■ REQUIRED ACTION: For the text on healing from generational trauma, answer yes or no to whether each statement agrees with it, and quote the deciding words. 1. The text calls COVID-19 a new trauma caused by governmental neglect. 2. The text treats celebrating Indigenous People's Day as enough for healing. 3. The text says colonization is a thing of the past.
** TEXT SHOWN follows **
The celebration and acknowledgment of Indigenous People’s Day, along with the removal of Christopher Columbus and Confederate statues in some cities, is the bare minimum required for Black and Indigenous children and communities to begin healing from the generational trauma of the United States.
Demands of healing must be particularly bold and intentional given patterns of police abuse nationally and uprisings that continue to occur in response. It is unconscionable for nonviolent young people leading the charge to rid a violent reminder of land theft to be inexplicably assaulted by police. Until we address and correct the lingering traumas that define the United States, collective healing will not occur. The legacy of trauma will continue to affect Black and Indigenous and communities, and do little to change the material conditions of our society.
In a country that prides itself on being a leader, the United States is the world leader in new traumas (COVID-19 mortality rates) and exacerbating old ones (land theft, enslavement, genocide) that impact the health and well-being of Black and Indigenous communities. COVID-19 is a new trauma due to governmental neglect to address the virus, which has led to worsened health outcomes in communities already dealing with longstanding divestment from the U.S. government. Though disproportionate death and exposure rates of COVID-19 are noted, the psychological toll of this virus is still being understood. The traumatic impact of COVID-19 will have a ripple effect for generations to come. COVID-19 will be added to the legacy of lasting collective traumas the United States is known for.
Healing from the old and new trauma requires more than symbolic gestures and statements of support. These steps must go beyond celebrating Indigenous People’s Day and statue removals.
White residents and civic leaders need to acknowledge and follow the lead of many Black and Indigenous communities who have long been organizing and acting toward liberation. Some of the basic things settlers and people in power can do is to honor treatises and respect protected “public” lands of native tribes in the current day. Recognize that colonization, such as continued taking of the land, is not a thing of the past; it is an active ongoing process that can be reversed through returning and restoring the land.
For healing children, schools can change learning and education by centering, elevating, and validating the cultures, knowledge, and experiences of Black and Indigenous communities through models of culturally sustaining teaching methods.
** End of TEXT SHOWN **
** INFORMATION SUPPLIED follows **
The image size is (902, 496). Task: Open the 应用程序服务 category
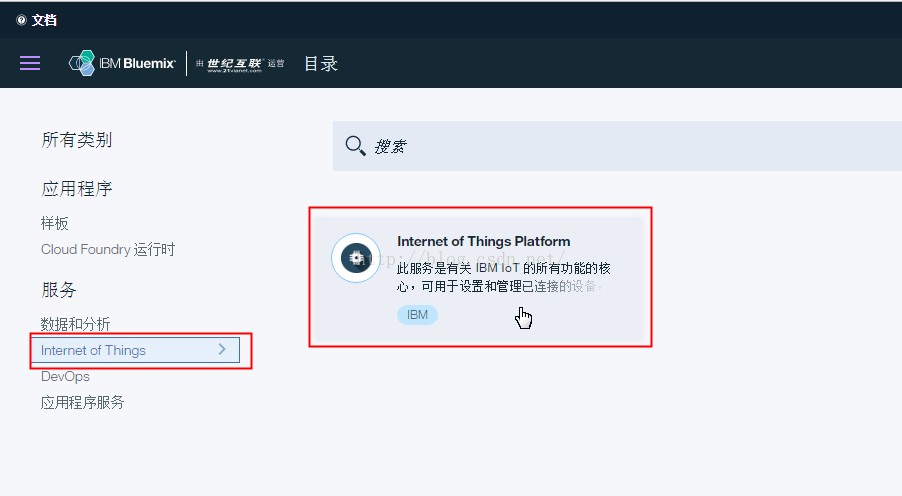pyautogui.click(x=83, y=402)
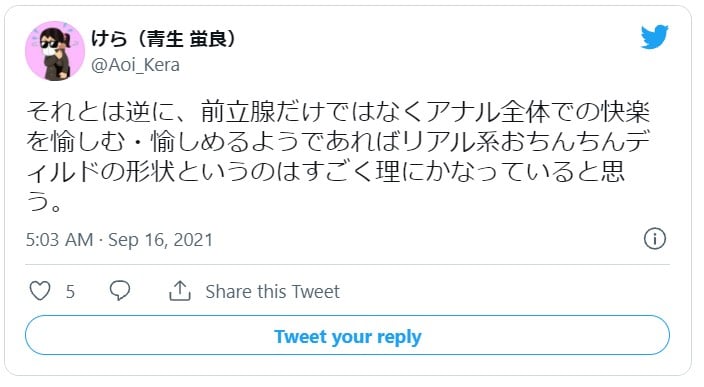
Task: Click the Sep 16, 2021 date
Action: [x=160, y=240]
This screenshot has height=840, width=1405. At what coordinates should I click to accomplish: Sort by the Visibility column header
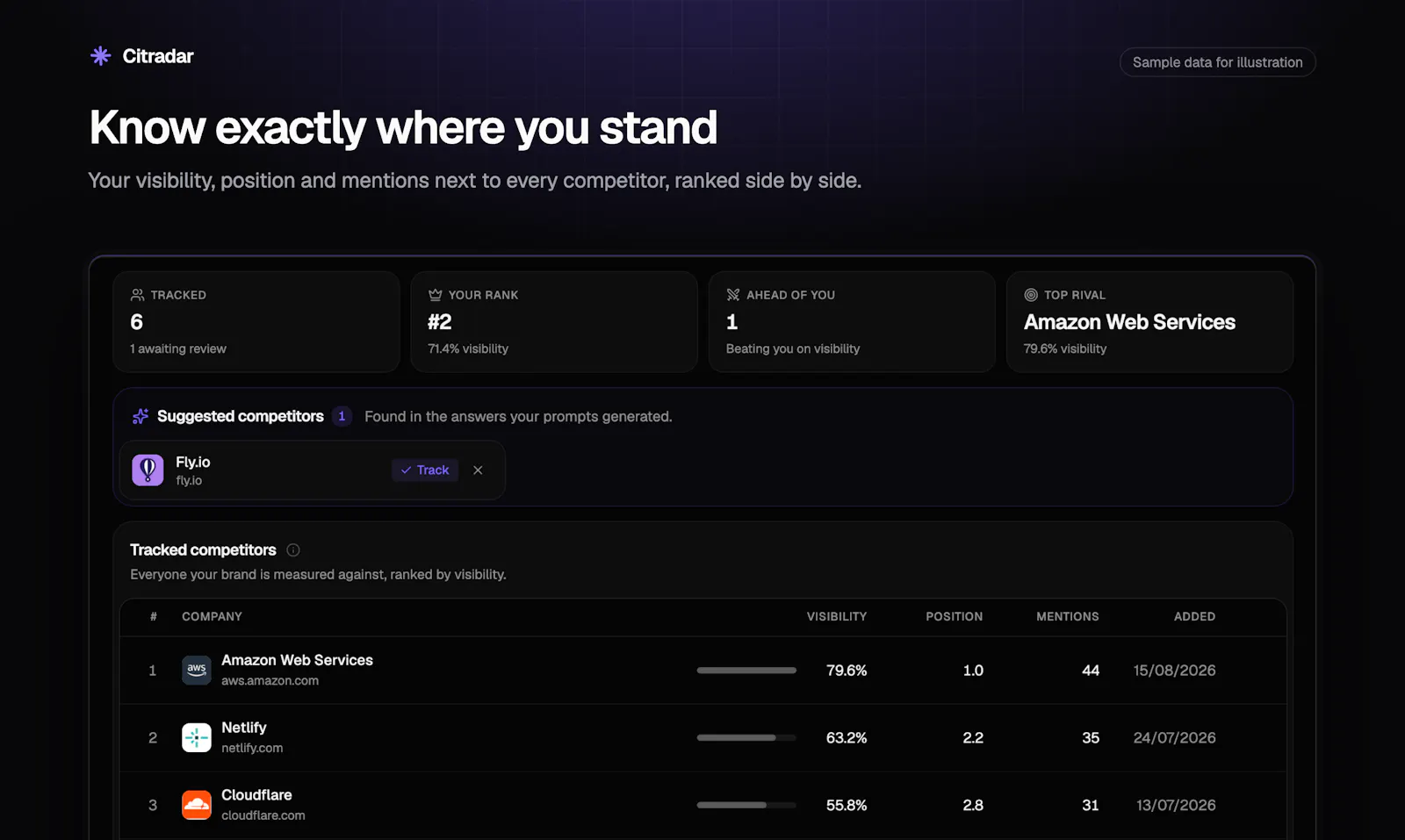pyautogui.click(x=836, y=617)
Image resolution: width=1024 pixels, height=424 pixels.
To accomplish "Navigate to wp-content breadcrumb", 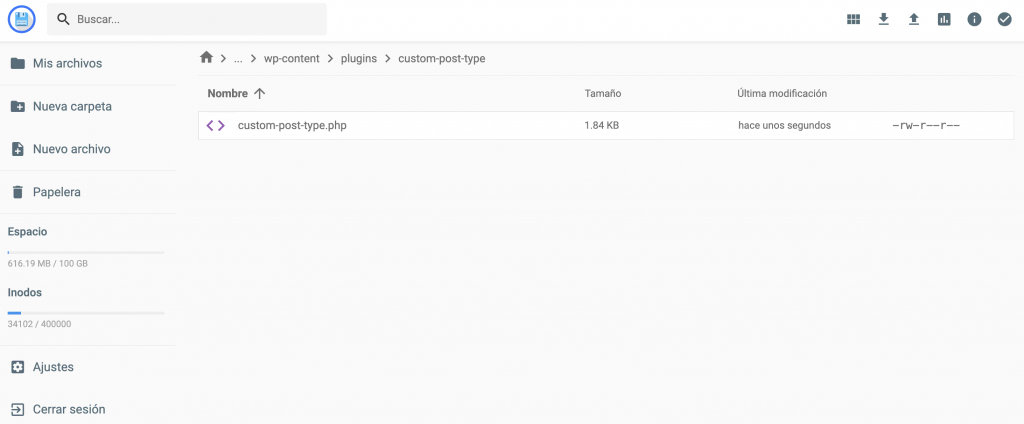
** End of INFORMATION SUPPLIED **
■ TASK RESULT:
1. Yes: "COVID-19 is a new trauma due to governmental neglect to address the virus"
2. No: "Healing from the old and new trauma requires more than symbolic gestures and statements of support."
3. No: "colonization, such as continued taking of the land, is not a thing of the past"